The labels of the samples in $D$ can be represented by a multidimensional vector of dimension $m+1$, where $m$ is the column number of $T_0$.

$$\begin{aligned} T_1=\left[ \begin{array}{cccc} 0 &{} \cdots &{} 0 &{} 1 \\ \vdots &{} \ddots &{} \vdots &{} \vdots \\ 0 &{} \cdots &{} 0 &{} 1 \\ \end{array} \right] _{{N_1}\times (m+1)}. \end{aligned}$$

(11)

If we combine datasets $S$ and $D$ to train ELM, $\beta _1$ can be calculated using

$$\begin{aligned} \beta _1=K_1^{-1}\left[ \begin{array}{c} H_0 \\ H_1 \\ \end{array} \right] ^{\mathrm{{T}}} \left[ \begin{array}{c} T_0\cdot M \\ T_1 \\ \end{array} \right] , \end{aligned}$$

(12)

where

$$\begin{aligned} K_1&= \left[ \begin{array}{c} H_0 \\ H_1 \\ \end{array} \right]^{\mathrm{T}} \left[ \begin{array}{c} H_0 \\ H_1 \\ \end{array} \right] =K_{0}+H_{1}^{\mathrm{{T}}} H_{1};\\ M&= \left[ \begin{array}{cccc} 1 &{} \cdots &{} 0 &{} 0 \\ \vdots &{} \ddots &{} \vdots &{} 0 \\ 0 &{} \cdots &{} 1 &{} 0 \\ \end{array} \right] _{m\times (m+1)}. \end{aligned}$$

$M$ is a transform matrix that adds one column of zeroes on the right of matrix $T_0$. Therefore, $T_0\cdot M$ and $T_1$ have the same number of columns.
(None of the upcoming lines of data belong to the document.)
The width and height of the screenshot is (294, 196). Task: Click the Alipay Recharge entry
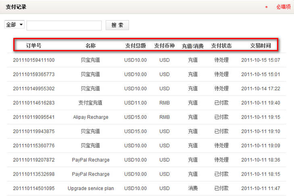point(91,117)
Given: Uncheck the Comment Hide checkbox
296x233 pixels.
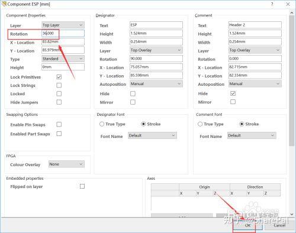Looking at the screenshot, I should 233,93.
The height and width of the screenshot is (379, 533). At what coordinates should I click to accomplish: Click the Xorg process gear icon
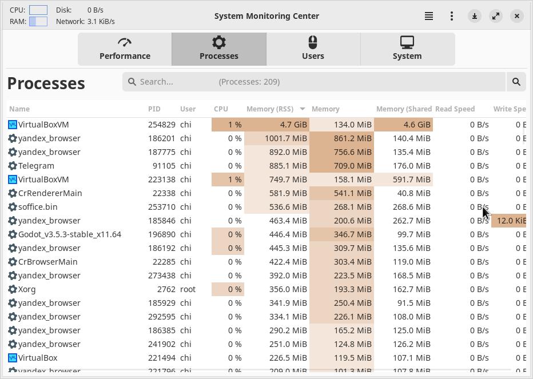pyautogui.click(x=13, y=289)
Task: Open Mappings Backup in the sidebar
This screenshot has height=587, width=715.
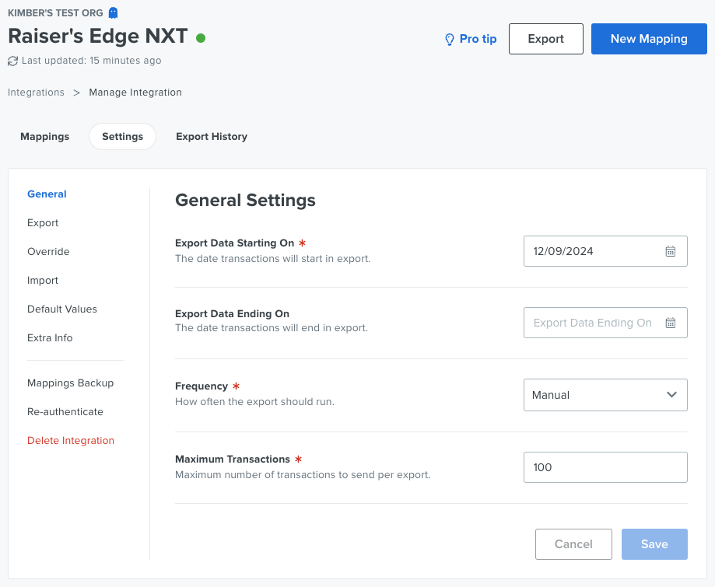Action: pyautogui.click(x=70, y=383)
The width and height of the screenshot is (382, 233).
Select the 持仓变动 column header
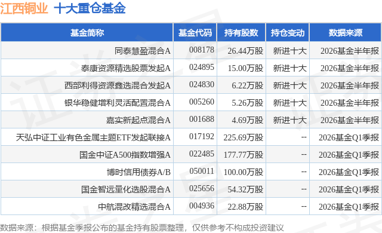click(288, 33)

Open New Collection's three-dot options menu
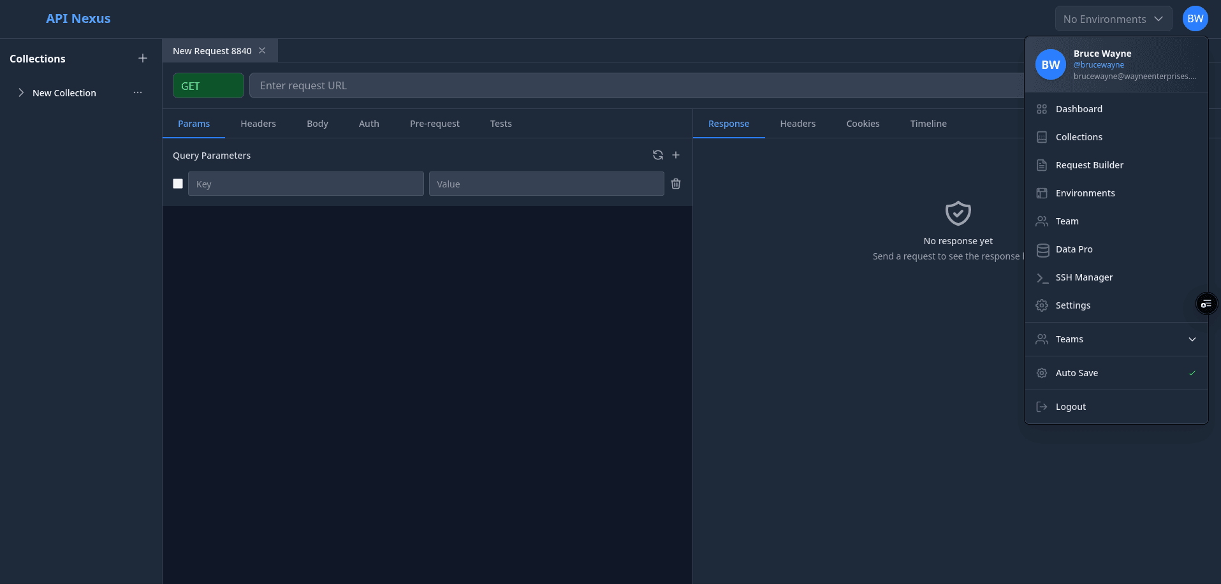pyautogui.click(x=138, y=92)
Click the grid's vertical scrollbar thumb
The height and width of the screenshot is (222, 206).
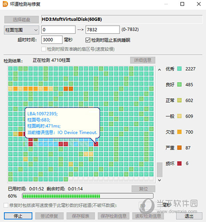click(x=159, y=170)
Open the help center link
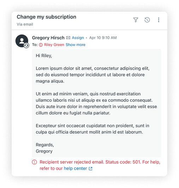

Using Eq. (12) we can derive another form of $\beta _1$:

$$\begin{aligned} \beta _1&= \beta _0 M+K_1^{-1}H_{1}^{\mathrm{{T}}}(T_1-H_1\beta _0 M)\nonumber \\&= \beta _0 M+(K_0+H_1^TH_1)^{-1}H_{1}^{\mathrm{{T}}}(T_1-H_1\beta _0 M). \end{aligned}$$

(13)

It can be seen from Eq. (13) that $\beta _1$ can be calculated without the dataset $S$ and can be achieved through incremental training. By introducing matrix $M$, we have changed the ELM structure. This means that we have added one or more output neurons to the initial ELM structure.

Experiments

Class incremental learning has many applications in the activity recognition field. We incrementally learn to perform motion activities as we mature. Thus, we have used a class incremental extreme learning machine to enable the existing model to distinguish new activities using the small amount of storage and computing power available on a smart phone.

Sample Preparation

We have considered three benchmark problems for these classification experiments: activity data from our research group and two datasets (image segments and satellite images) from UCI.^{Footnote 1} We used the activity dataset to show that CIELM performs well for the activity recognition problem. The experiments on the UCI datasets demonstrated that CIELM can be used in other applications.

Activity Data Preparation

In our experiments, Nokia N95 8GB mobile phones were used to collect accelerometer data. An activity database was built from the collected data. There were 12 participants and 5 activities (standing still, walking, running, and going upstairs or downstairs). The data collection procedure was designed as follows:

1.
Standing still for at least 1 min at the first floor of a 14-story building.
2.
Climbing up the stairs for at least eight stories.
3.
Standing still for at least 1 min.
4.
Climbing downstairs to the first floor.
5.
Standing still for at least 1 min.
6.
Walking outside of the building to a playground.
7.
Standing still for at least 1 min.
8.
Running for at least 3 min.
9.
Standing still for at least 1 min.

The N95 phone collected the data while in the subject’s right trouser pocket. A sliding window with a 50 % overlap was used to extract the features. The sampling frequency of the N95 accelerometer sensor was set to approximately 32 Hz using the Nokia accelerometers plug-in API. Our chosen window size was two seconds, and the overlap time was one second. Thus, a complete activity could be included in the window. Previous work has demonstrated that feature extraction using windows with 50 % overlaps was successful [25].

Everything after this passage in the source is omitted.